**Task objective**
Only lines holding the string "Step" are wanted; copy each one from the material.

**Data listing**
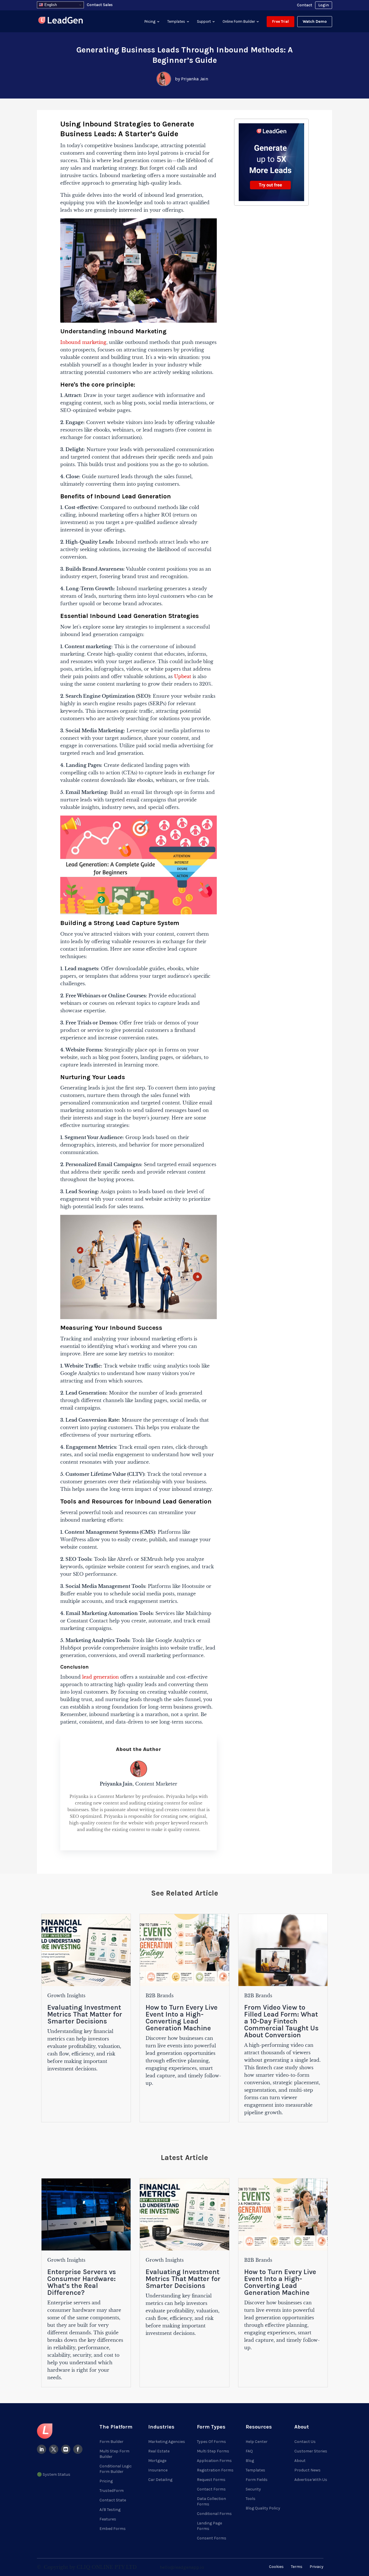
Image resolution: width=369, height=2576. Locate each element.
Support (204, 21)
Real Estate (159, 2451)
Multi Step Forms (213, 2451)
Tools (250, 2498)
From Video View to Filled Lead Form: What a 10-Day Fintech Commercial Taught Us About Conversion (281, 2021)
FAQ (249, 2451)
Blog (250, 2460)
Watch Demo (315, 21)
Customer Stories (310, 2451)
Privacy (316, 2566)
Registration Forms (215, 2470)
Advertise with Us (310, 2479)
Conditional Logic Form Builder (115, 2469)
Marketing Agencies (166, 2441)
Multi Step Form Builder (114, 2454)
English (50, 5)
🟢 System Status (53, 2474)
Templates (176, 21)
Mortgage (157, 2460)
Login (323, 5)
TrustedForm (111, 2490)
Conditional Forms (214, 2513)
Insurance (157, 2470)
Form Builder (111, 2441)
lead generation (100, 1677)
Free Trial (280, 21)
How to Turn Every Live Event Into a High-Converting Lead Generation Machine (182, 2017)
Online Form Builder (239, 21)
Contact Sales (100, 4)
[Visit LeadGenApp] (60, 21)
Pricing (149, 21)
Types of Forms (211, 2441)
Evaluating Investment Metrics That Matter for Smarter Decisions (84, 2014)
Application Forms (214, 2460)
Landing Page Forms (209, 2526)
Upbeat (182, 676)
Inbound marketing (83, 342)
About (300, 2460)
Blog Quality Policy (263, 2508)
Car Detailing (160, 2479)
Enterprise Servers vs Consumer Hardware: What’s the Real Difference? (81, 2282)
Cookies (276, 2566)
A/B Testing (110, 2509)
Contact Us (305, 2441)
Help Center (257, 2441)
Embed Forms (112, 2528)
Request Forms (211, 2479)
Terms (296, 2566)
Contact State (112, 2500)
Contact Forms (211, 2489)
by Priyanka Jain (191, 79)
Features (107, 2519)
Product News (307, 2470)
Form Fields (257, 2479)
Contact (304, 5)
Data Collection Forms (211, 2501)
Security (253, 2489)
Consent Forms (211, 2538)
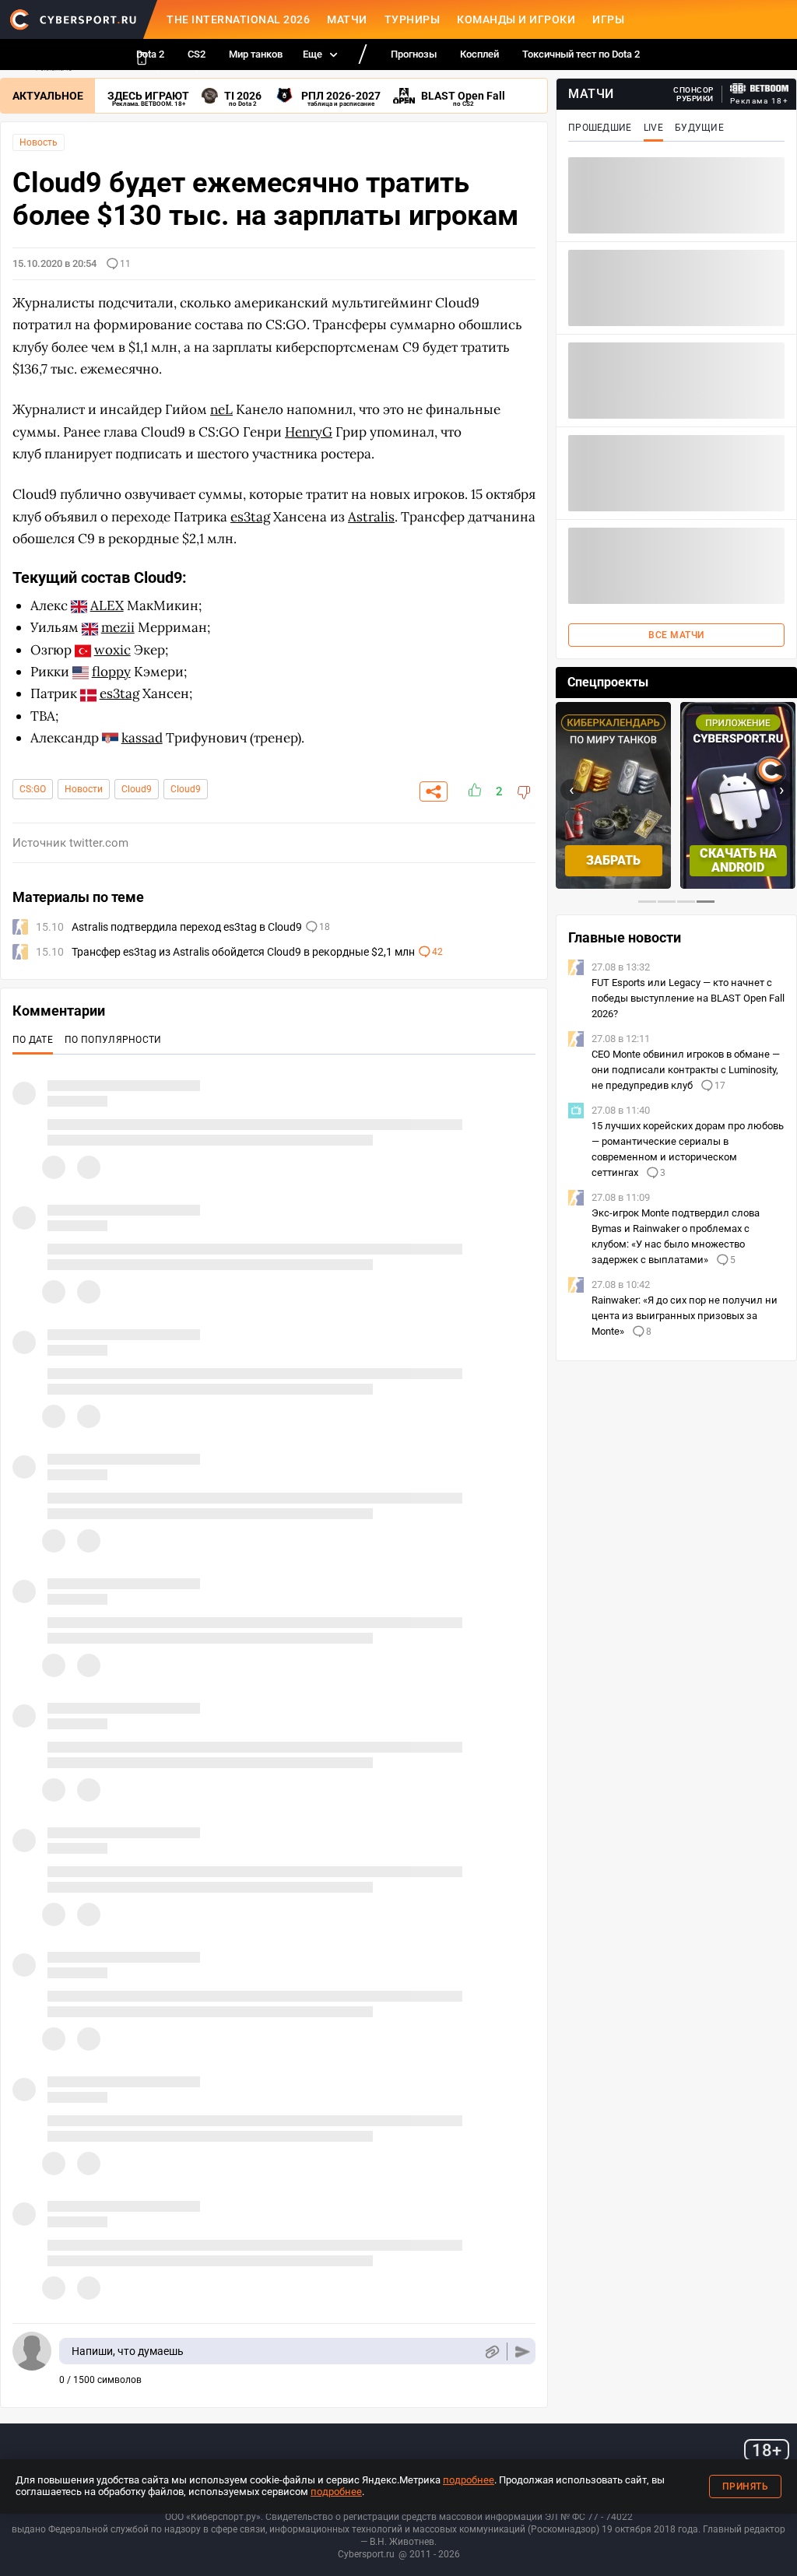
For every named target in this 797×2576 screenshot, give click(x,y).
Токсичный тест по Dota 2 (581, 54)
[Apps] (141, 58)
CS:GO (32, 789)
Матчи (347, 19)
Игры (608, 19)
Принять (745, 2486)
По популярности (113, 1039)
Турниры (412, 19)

**Task answer**
Multi Step Forms (213, 2451)
Multi Step Form Builder (114, 2454)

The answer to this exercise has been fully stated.